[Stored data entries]
——
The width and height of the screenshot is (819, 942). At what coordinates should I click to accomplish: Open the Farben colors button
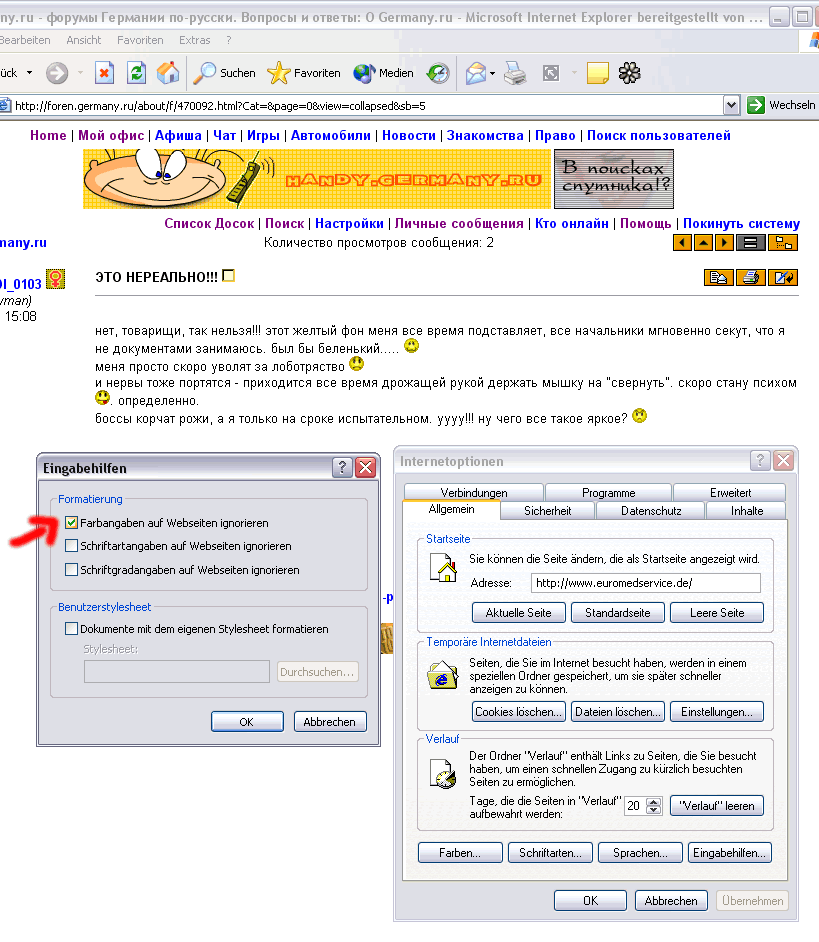[458, 853]
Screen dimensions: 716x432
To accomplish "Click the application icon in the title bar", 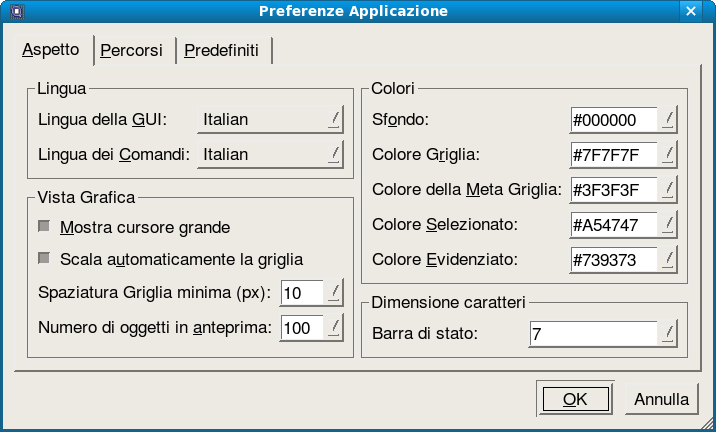I will click(16, 11).
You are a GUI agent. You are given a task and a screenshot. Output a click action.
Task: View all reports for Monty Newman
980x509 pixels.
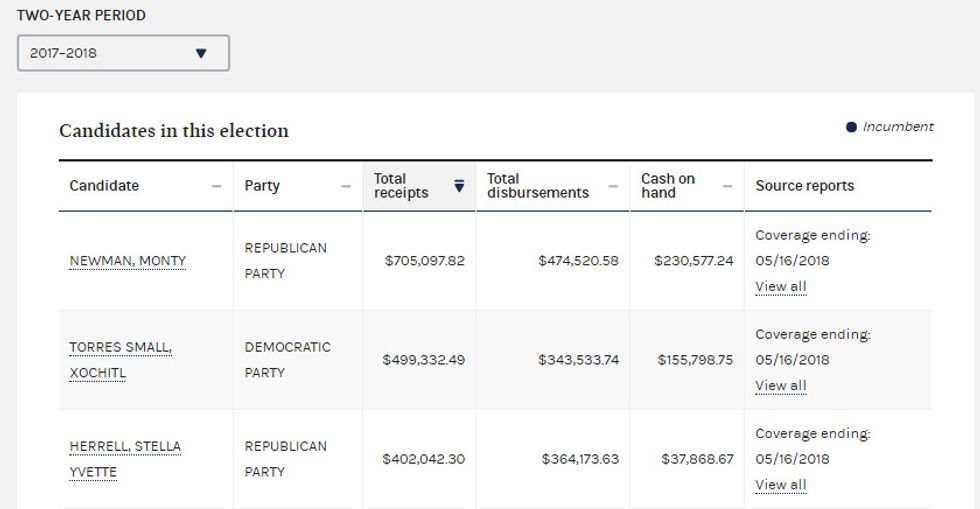[781, 286]
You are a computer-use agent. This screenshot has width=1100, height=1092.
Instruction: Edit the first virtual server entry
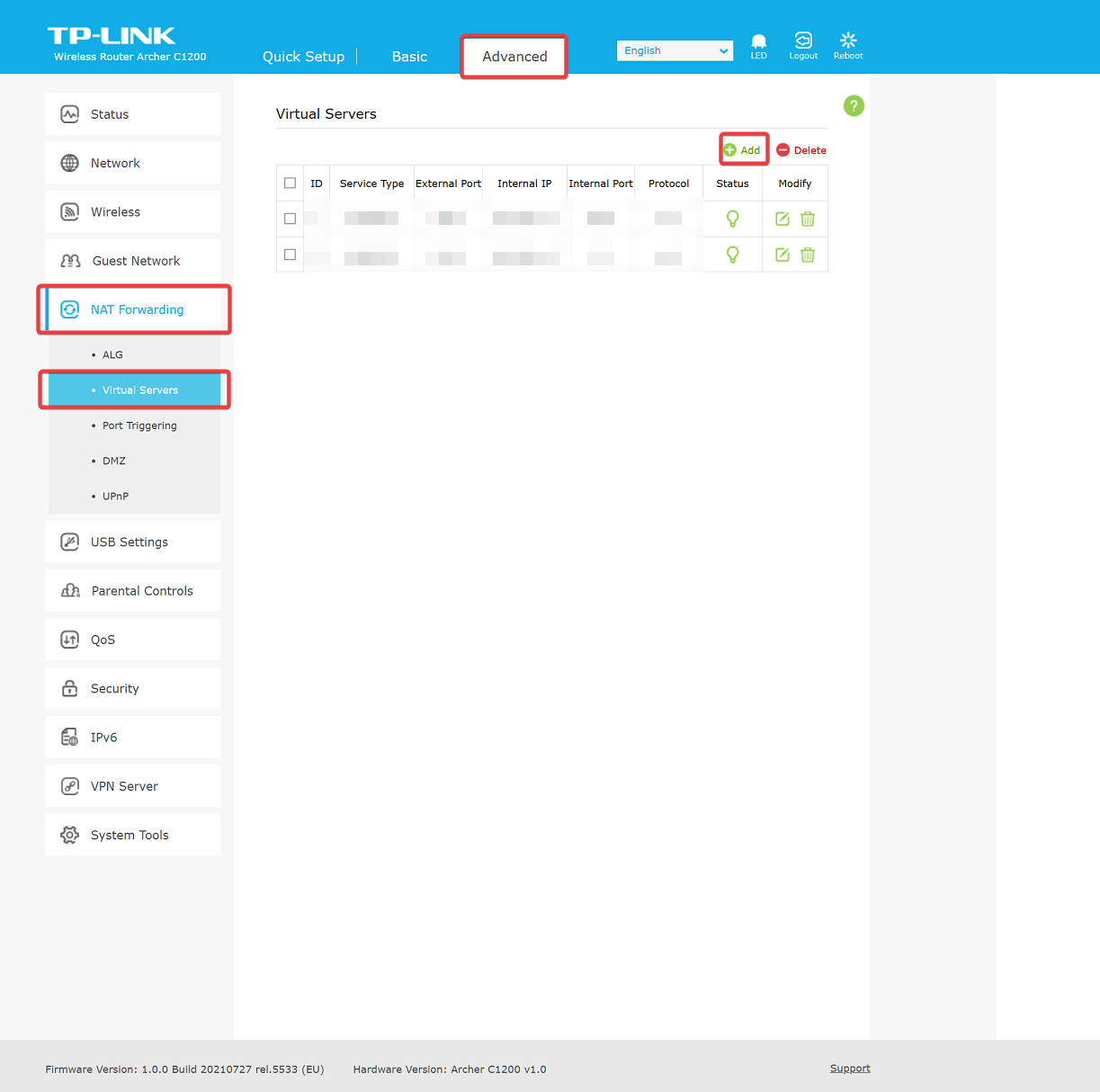tap(783, 219)
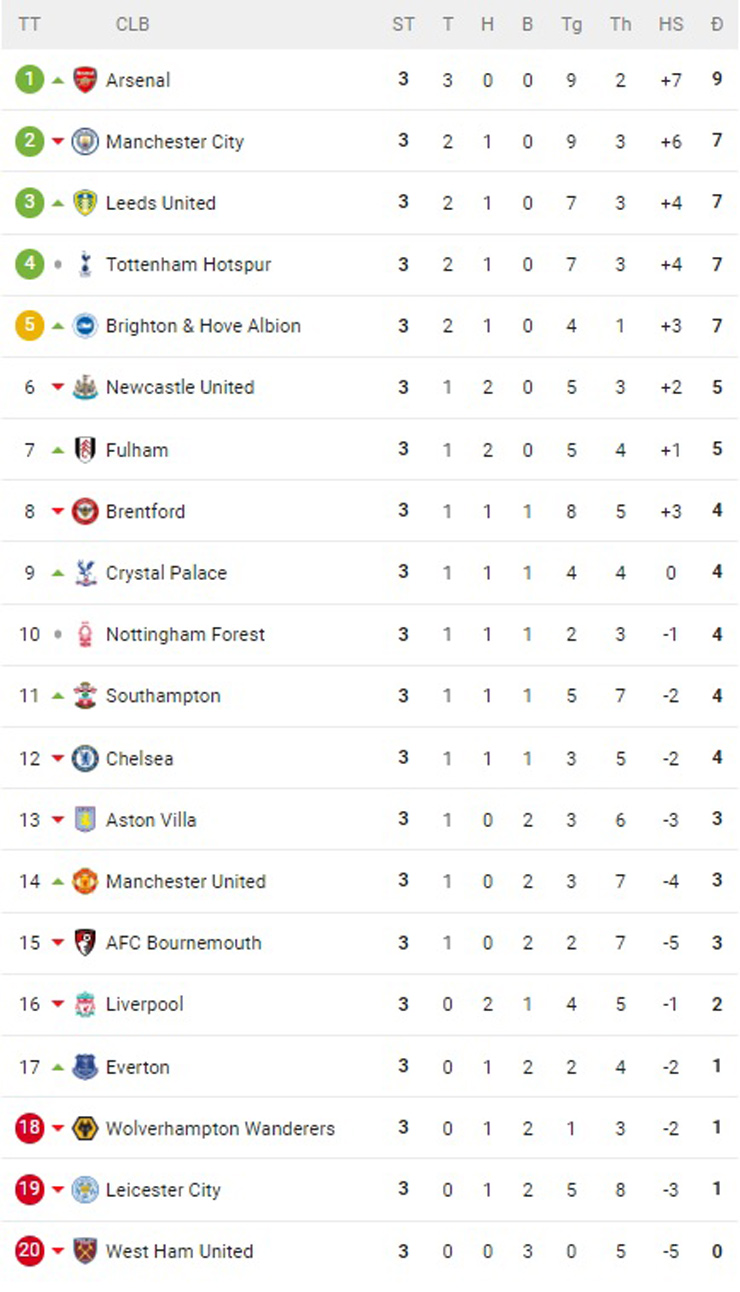Click the CLB column header
This screenshot has width=740, height=1292.
(132, 24)
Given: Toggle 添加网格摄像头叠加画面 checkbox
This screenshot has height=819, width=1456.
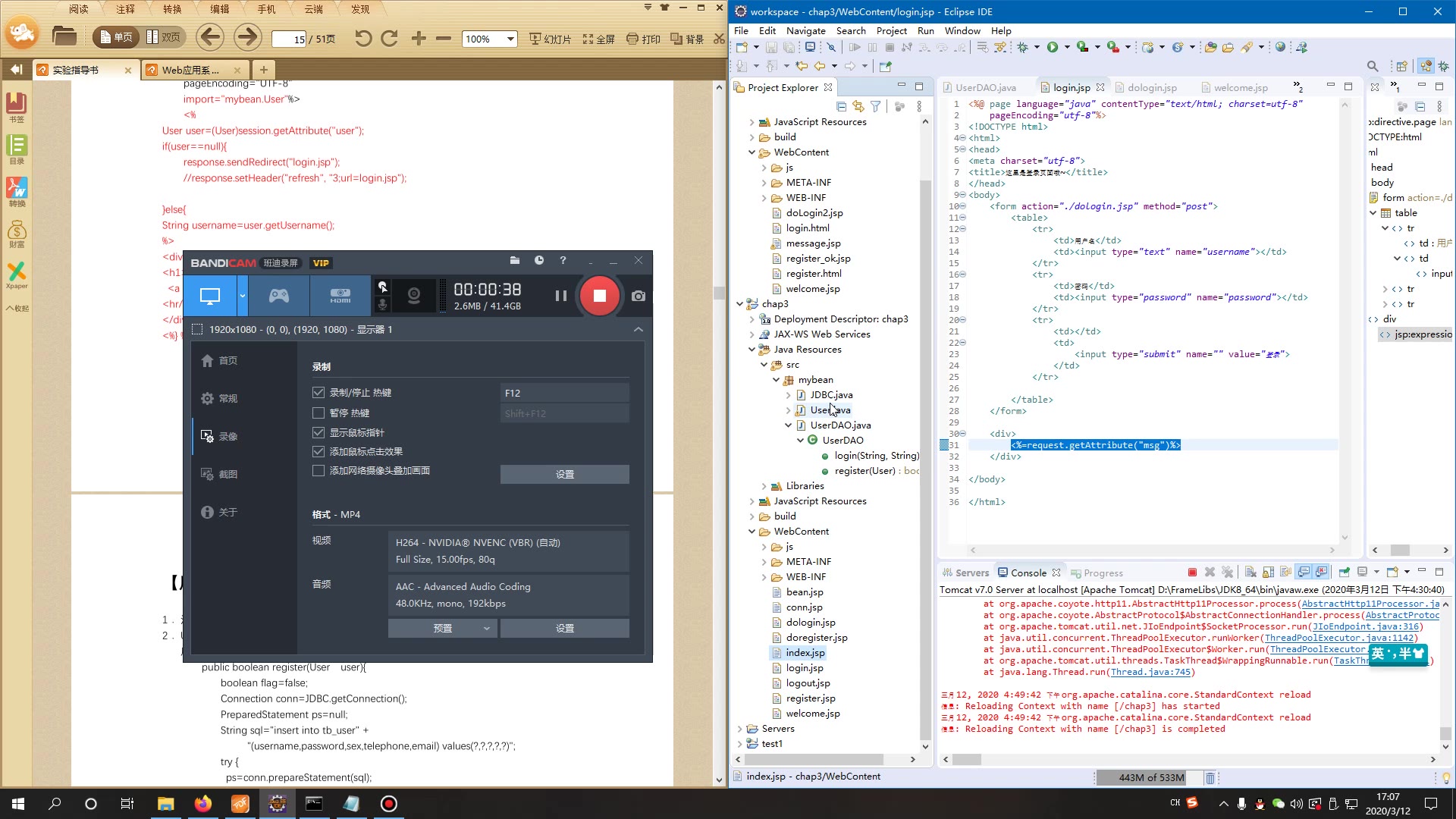Looking at the screenshot, I should 318,470.
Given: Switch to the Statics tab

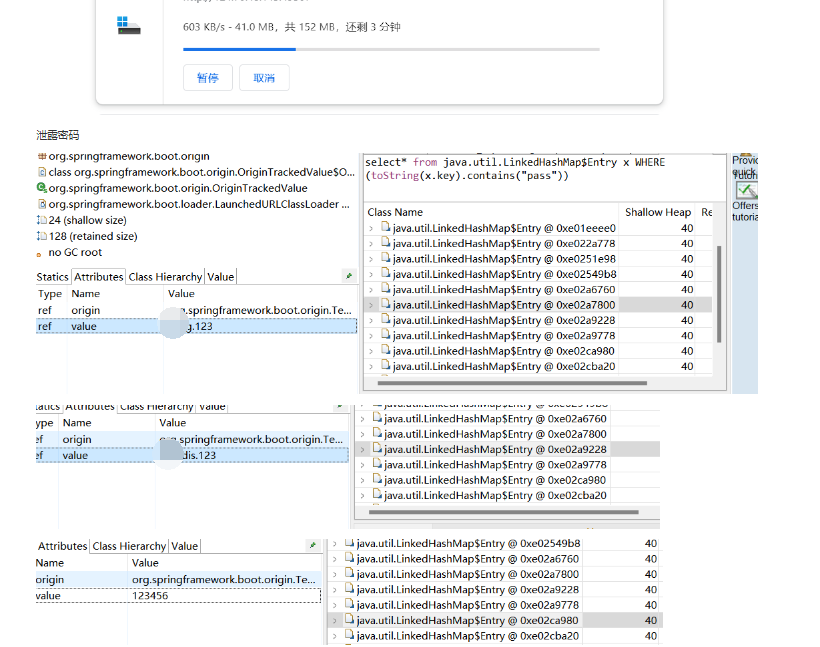Looking at the screenshot, I should pos(51,276).
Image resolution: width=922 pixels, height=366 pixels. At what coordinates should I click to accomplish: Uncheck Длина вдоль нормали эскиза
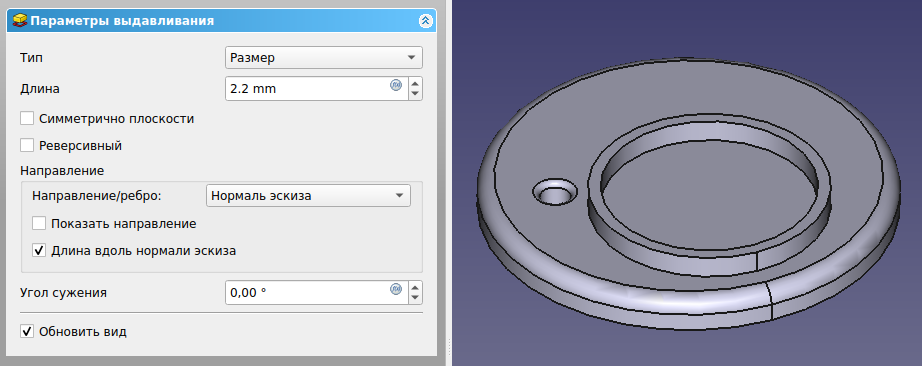pos(39,251)
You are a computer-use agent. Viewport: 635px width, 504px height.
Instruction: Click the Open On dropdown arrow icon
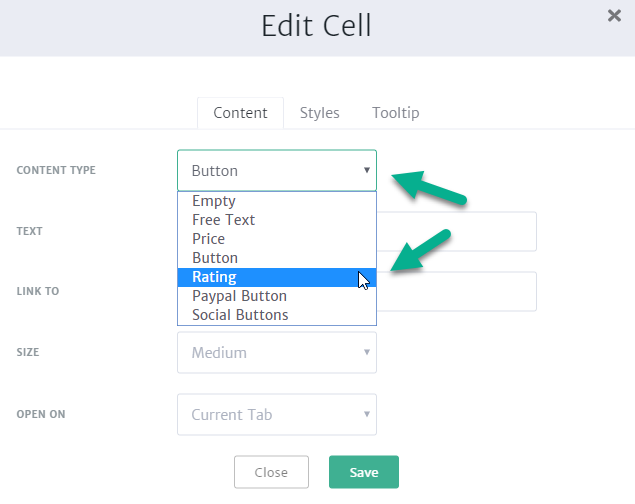click(367, 414)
——
> PROBLEM TO WORK ON
An exact transcription is needed of the lines from the one with "You are a GUI" to the one with "Given: Toggle 添加网格摄像头叠加画面 checkbox" above, both ends included, with pictures left out.

> RESPONSE TO THIS TASK
You are a GUI agent. You are given a task and a screenshot. Output a click action.
Task: View all reports for Monty Newman
980x509 pixels.
[781, 286]
You are a computer-use agent. This screenshot has width=1100, height=1092.
Instruction: Edit the first virtual server entry
tap(783, 219)
Click the CLB column header
This screenshot has width=740, height=1292.
(132, 24)
Given: Toggle 添加网格摄像头叠加画面 checkbox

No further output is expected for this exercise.